BSP absorbs P1.7-T excess liquidity

The Bangko Sentral ng Pilipinas (BSP) mopped up P1.72 trillion of excess liquidity from the financial system as of end-January 2024 with the BSP bills siphoning off most of the domestic money supply.

The BSP absorbs excess liquidity to control inflation and for active liquidity management. Basically, it removes money from banks to park these funds in the BSP’s interest-earning monetary operations and to influence the underlying demand and supply conditions for central bank money.

During the period, the BSP securities facility absorbed about 45.27 percent of the total or P778.27 billion.

Meanwhile, placements in the term deposit facility (TDF) totaled P398.35 billion or about 23.17 percent of total.

The daily instruments such as the overnight reverse repurchase facility absorbed 21.23 percent or P365 billion while the overnight deposit facility accounted for 10.32 percent or P177.41 billion of the total placements.

The BSP noted that the auction results for the BSP securities and TDF “reflected how eligible counterparties managed their asset and liquidity positions as they tended to client requirements during the holiday season.”

The BSP introduced the TDF in mid-2016 after adopting the interest rate corridor system. It launched the BSP bills in September 2020 after it restored its authority to sell its own bonds or securities after its charter was amended in 2019. The central bank auctions BSP bills to reduce money supply.

BSP Deputy Governor Francisco G. Dakila Jr. said BSP’s new enhancements of its policy instruments should help improve the pass-through effect of benchmark rates and its open market operations (OMO).

In December last year, the BSP announced more enhancements to its OMO for a more effective monetary policy transmission.

This involved more review of the various features of its monetary tools to improve monetary policy transmission as well as foster the development of the money market through better price discovery, it said.

This follows its most recent amendments to its BSP securities facility which as of Nov. 30, 2023 is accessible to trust entities. Previously, trust entities which are banks’ trust departments and stand-alone trust firms, are only permitted to transact BSP bills in the secondary market.

Under a new circular, trust entities can participate in the securities facility primary market via its unit investment trust funds (UITFs).

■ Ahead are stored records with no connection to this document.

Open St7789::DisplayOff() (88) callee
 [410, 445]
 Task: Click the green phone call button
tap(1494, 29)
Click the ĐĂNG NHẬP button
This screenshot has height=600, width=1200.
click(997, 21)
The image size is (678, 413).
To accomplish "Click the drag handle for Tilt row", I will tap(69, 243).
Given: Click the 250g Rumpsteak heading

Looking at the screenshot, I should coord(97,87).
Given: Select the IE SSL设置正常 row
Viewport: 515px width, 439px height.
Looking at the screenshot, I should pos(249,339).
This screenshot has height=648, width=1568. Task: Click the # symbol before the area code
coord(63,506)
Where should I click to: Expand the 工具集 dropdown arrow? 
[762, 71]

Trust entities will now join the banks in the auction of BSP bills every Friday.

According to the BSP, “expanding the eligible participants in the primary market of BSP securities enhances the BSP’s capability to manage liquidity in the system in order to guide short-term interest rates toward the policy rate.”

It added that “this will ensure the tradability and viability of BSP Securities as a highly liquid instrument, thus allowing for better price discovery and monetary policy transmission.”

The difference between a primary market and a secondary market is that the former is where the securities are first issues while the latter is where securities are traded by investors.